While India’s evacuation efforts in Afghanistan continued to focus on its own nationals, among the close to 400 people flown to India on Sunday were also about 60 Afghans, including 23 Sikhs and Hindus. With an increasing number of people, including foreigners, seeking help from India in their bid to exit Afghanistan, the Centre has deployed a team of diplomats and defence ministry officials at the Kabul airport to coordinate evacuation efforts with the US and other countries who have been facilitating the exercise.
The 60 Afghans, including two lawmakers Anarkali Honaryar and Narender Singh Khalsa, were brought out amid reports that the Taliban were not allowing locals to leave the country. India had earlier assured Afghan nationals, including members of minority communities, with ties to it that it would prioritise visas for them and set up an emergency e-visa service for them.
A total of 168 people, including 107 Indians and 23 Afghan Sikhs and Hindus, were flown earlier from Kabul to the Hindon airbase near Delhi in a C-17 heavy-lift military transport aircraft of the Indian Air Force (IAF). Another group of 87 Indians and two Nepalese nationals was brought back in a special Air India flight from Dushanbe, a day after they were evacuated to the Tajikistan capital in an IAF 130J transport aircraft, officials said.
Six countries to fly out Indians
Six countries - UK, France, Germany, Qatar, UAE and US- have agreed to take Indian citizens who have been working for them in Afghanistan back to their countries from where India will bring them back. This is expected to ease the pressure on the evacuation process in Kabul, and make repatriation back here smoother.
Meanwhile 146 Indian nationals were flown into India from Doha after they were evacuated from Afghanistan earlier and an IAF C-130 evacuated 78 more people from Kabul on Monday afternoon. These passengers will reach Delhi on August 24 in an Air India special flight.
However, another Indian flight that was ready to evacuate more from Kabul couldn't take off because of firing at the airport.
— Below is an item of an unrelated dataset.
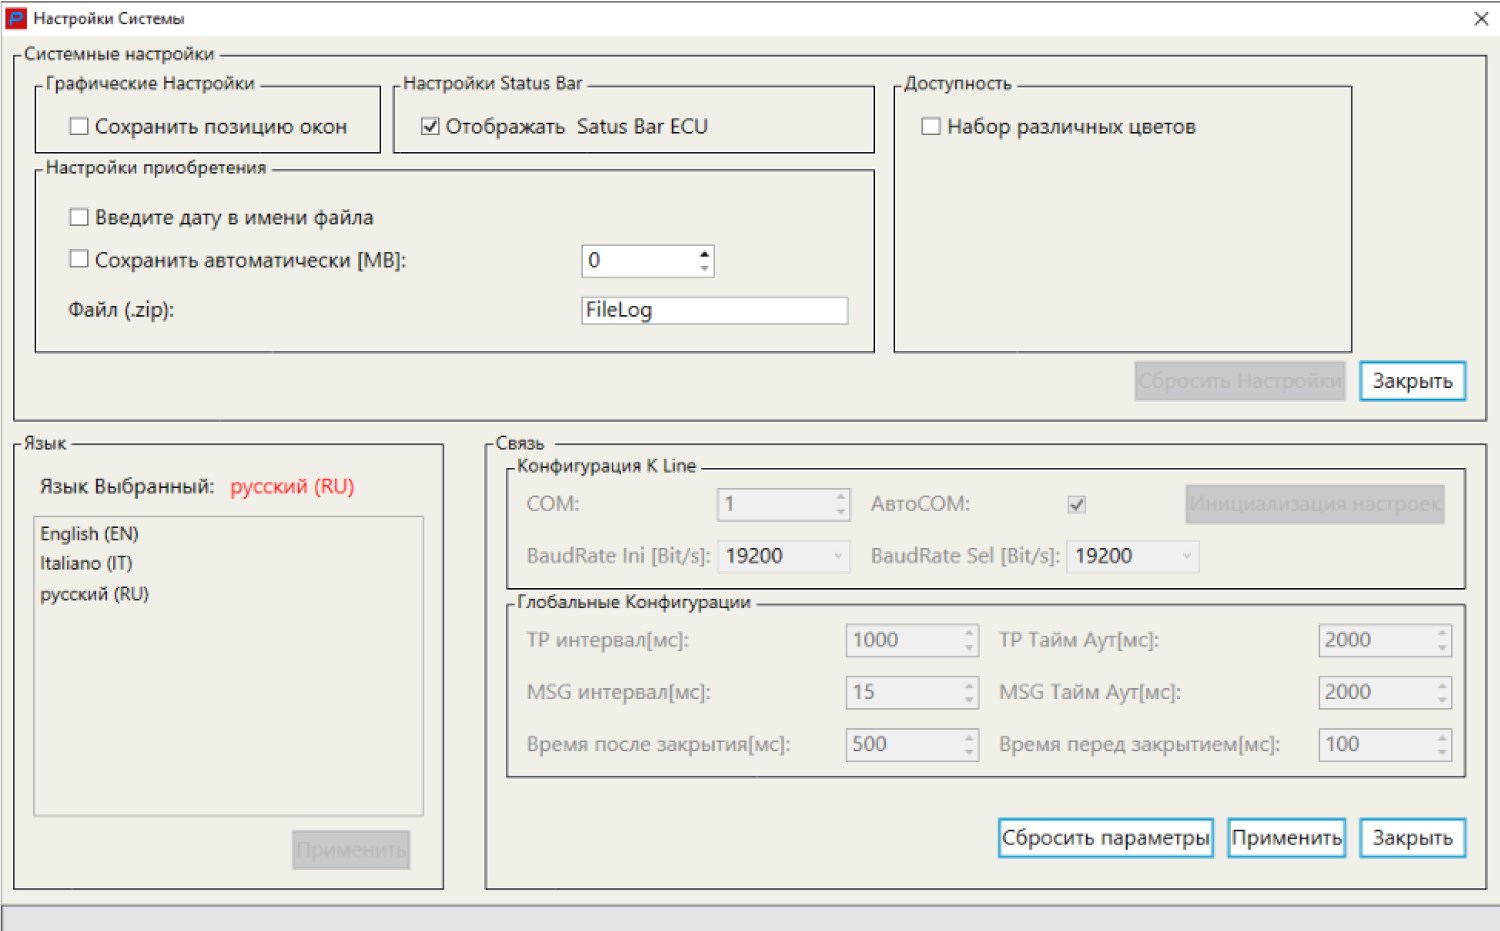1500x931 pixels.
Task: Click the app icon in title bar
Action: pyautogui.click(x=16, y=18)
An Afghan security guard associated with Western forces was killed in a gunfight with unidentified assailants, according to international media reports from Kabul, throwing the airport again into chaos after the Taliban had managed to restore some order outside the airport. Official sources reiterated Monday that the first priority was to evacuate Indian nationals.
Afghan crisis shows why CAA is needed
Amid the ongoing evacuation from Afghanistan, Union minister Hardeep Singh Puri said that the problems faced by the Sikh and Hindu communities point to why the enactment of the Citizenship Amendment Act (CAA) was necessary. “Recent developments in our volatile neighbourhood and the way Sikhs and Hindus are going through a harrowing time are precisely why it was necessary to enact the Citizenship Amendment Act,” Puri tweeted.
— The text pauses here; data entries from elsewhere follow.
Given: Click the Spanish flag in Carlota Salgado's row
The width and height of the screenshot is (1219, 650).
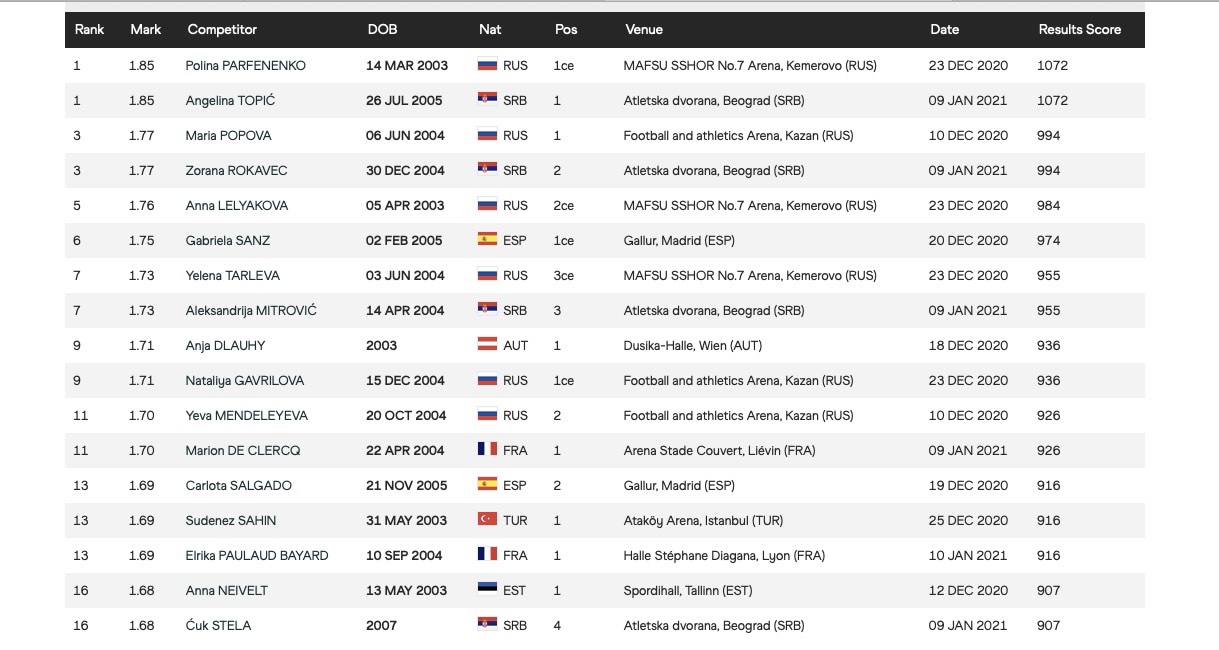Looking at the screenshot, I should pos(488,485).
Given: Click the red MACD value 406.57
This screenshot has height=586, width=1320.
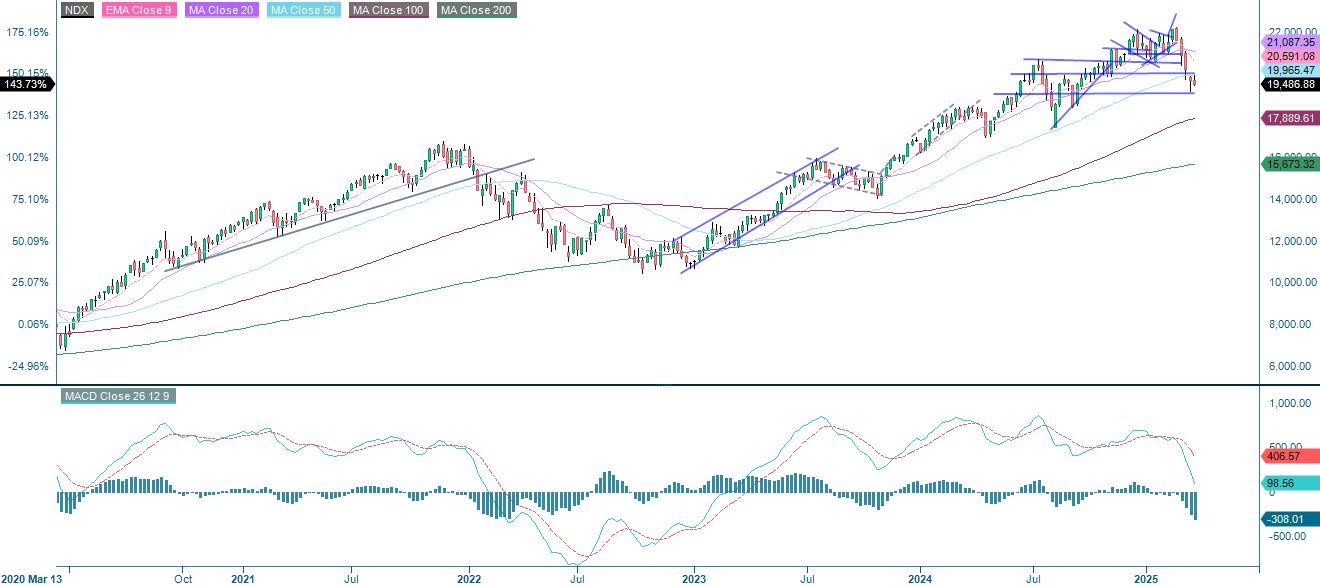Looking at the screenshot, I should pos(1283,457).
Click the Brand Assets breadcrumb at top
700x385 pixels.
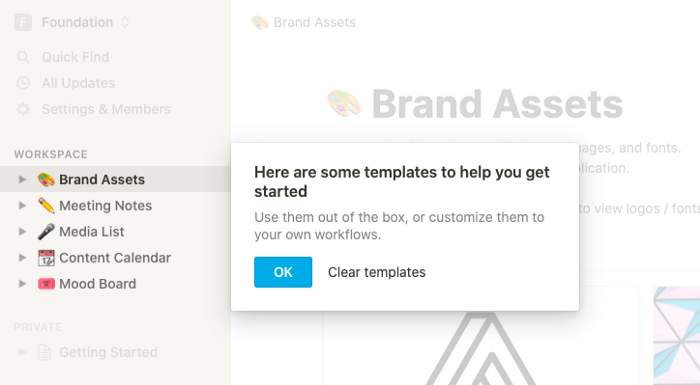[x=304, y=22]
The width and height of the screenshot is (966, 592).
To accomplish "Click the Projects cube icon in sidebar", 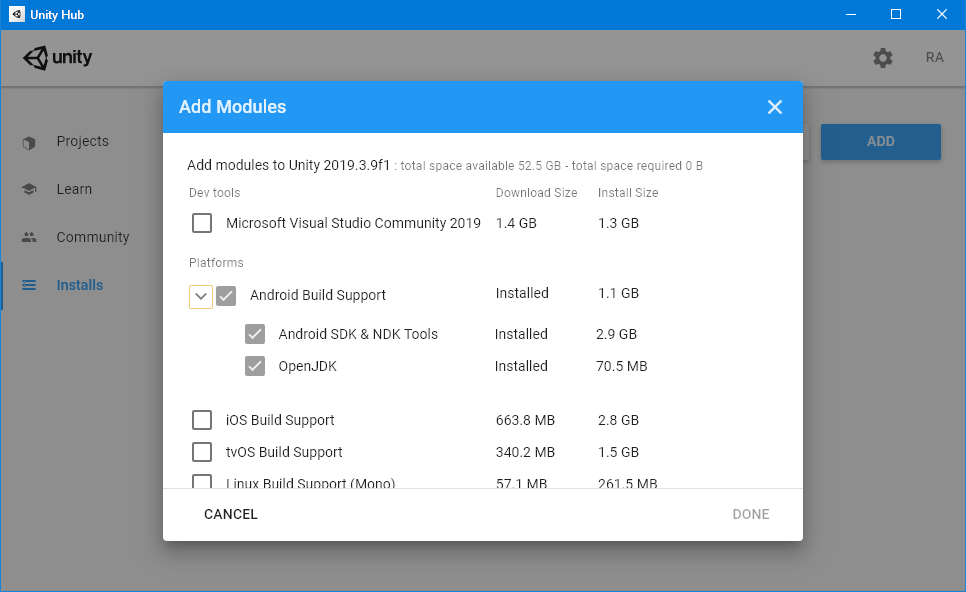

On Sunday, 168 people including 28 Afghan nationals and two senators landed in India in a special Air Indian Air Force flight. The government has promised help to Hindus and Sikhs from Afghanistan, as well as its friends in the country who need help.
Earlier in the day Punjab chief minister Amarinder Singh said he was happy to note that 209 Indian nationals were safely evacuated and flown to Delhi, along with other evacuees, of whom 24 are Afghan Sikhs. “I have been informed that MEA is working on evacuation of another 222 Afghan Sikhs and Hindus. Praying for safety of all,” he said.
The CAA, which came in to force in January last year, provides for citizenship for non-Muslim minorities - Hindu, Sikh, Jain, Buddhist, Parsi and Christian communities - from Muslim-majority countries such as Pakistan, Bangladesh and Afghanistan, if they fled due to religious persecution and entered India before 2015.